The inexorable crush of civilization seeking to extract sustenance (and profit) from the land continues to sap the life juices from the earth while leaving the inorganic sewage to fertilize the rich jungle soil.
One of the lese faire economic system under which we live is that each of us has been ordained to act in a manner most beneficial to our individual need. We are encouraged to “leave nothing on the table” else we be fools.
This type of enterprise encourages the worst type of nomadism: following the mines leaving waste behind us with no accountability. One can hardly blame the garimpeiro who leads a subsistence life perhaps none of us would enjoy.
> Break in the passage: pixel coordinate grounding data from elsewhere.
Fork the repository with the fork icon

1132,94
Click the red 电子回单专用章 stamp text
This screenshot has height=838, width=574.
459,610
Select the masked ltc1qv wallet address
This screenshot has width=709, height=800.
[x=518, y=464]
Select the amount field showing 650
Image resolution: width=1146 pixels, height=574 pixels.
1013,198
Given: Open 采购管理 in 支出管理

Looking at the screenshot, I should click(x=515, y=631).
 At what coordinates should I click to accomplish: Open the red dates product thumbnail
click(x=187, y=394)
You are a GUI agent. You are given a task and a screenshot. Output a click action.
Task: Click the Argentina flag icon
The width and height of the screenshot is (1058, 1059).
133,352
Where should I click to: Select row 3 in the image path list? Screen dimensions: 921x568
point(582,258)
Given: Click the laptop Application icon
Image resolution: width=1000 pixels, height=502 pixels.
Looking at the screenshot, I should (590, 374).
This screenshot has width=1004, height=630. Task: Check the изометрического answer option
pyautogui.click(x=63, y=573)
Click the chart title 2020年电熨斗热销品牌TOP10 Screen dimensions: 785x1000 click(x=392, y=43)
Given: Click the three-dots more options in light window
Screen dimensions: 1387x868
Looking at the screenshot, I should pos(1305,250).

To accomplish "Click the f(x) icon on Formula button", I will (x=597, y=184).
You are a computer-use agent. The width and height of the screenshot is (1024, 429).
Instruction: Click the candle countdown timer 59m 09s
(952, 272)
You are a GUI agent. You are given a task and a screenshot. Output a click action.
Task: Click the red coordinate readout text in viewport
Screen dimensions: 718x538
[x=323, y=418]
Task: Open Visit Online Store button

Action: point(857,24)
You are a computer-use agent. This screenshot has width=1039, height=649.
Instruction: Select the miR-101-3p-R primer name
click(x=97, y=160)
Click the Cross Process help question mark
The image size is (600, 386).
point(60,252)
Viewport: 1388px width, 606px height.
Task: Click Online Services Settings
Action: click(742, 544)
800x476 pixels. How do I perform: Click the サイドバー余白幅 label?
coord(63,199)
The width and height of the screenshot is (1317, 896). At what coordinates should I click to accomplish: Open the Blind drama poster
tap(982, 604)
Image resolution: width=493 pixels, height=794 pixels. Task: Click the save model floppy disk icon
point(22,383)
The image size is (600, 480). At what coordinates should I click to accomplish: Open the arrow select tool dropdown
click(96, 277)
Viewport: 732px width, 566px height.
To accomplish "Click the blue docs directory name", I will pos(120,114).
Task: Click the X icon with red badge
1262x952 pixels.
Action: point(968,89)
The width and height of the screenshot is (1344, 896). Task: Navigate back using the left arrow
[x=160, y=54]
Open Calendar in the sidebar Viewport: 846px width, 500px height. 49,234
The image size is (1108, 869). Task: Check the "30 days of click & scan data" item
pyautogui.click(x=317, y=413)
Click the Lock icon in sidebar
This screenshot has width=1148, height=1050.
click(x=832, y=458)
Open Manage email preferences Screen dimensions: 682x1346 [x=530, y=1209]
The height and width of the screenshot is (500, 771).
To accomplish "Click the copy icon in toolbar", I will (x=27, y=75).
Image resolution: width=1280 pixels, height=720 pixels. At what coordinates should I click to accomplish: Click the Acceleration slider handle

The instigators at the higher levels of the pyramid are those who buy the product providing mercury, cyanide, and tools of destruction the mining companies, timber companies, and relic collectors. We have met the enemy and he is us. – carlos
An illegal gold rush in Peru is capitalizing on the high price of the metalworldwide – but at a cost to the Amazon’s rivers and forests.
Matthew Clark/The Christian Science Monitor, Puerto Maldonado, Peru
Illegal gold miner Riquelme dives along the river bottom. A rush for Peru’s resources has led to environmental woes.
On a sweltering day in Peru’s Amazon, Riquelme loads a bag of rocks onto his back, sticks a plastic hose in his mouth, and steps off the back of a makeshift barge into the chai-colored Tambopata River. He’ll spend the next two hours with his eyes closed, vacuuming up sediment from the river bottom.
On the barge, his partner Borian works the vacuum’s motor and sprays the mixture onto a rug. Once it dries, Borian puts it into a cylinder with mercury, then squirts it into a handkerchief in a crude separation process. Specks of gold – occasionally – emerge.
Welcome to an Amazon gold rush.
Skyrocketing gold prices have spurred hundreds of thousands of small-time entrepreneurs to spend day after day trolling through mud, hoping for that brilliant yellow fleck. For every “Buy Gold NOW” ad you’ve seen, there’s a peasant here who’s decided to go forty-niner.
“We’ve been here for a few days, but we haven’t found any gold yet,” Borian smiles. But he’s optimistic. He can make more in days than most of his nonmining peers can make in a month.
But it takes about five grams of mercury to extract a gram of gold. That mercury is usually tossed overboard, poisoning one of the world’s most biodiverse rain forests. And Borian’s form of mining is among the most benign. Illegal cartels with heavy equipment clear-cut and mine huge areas of virgin forest, alarming environmental activists.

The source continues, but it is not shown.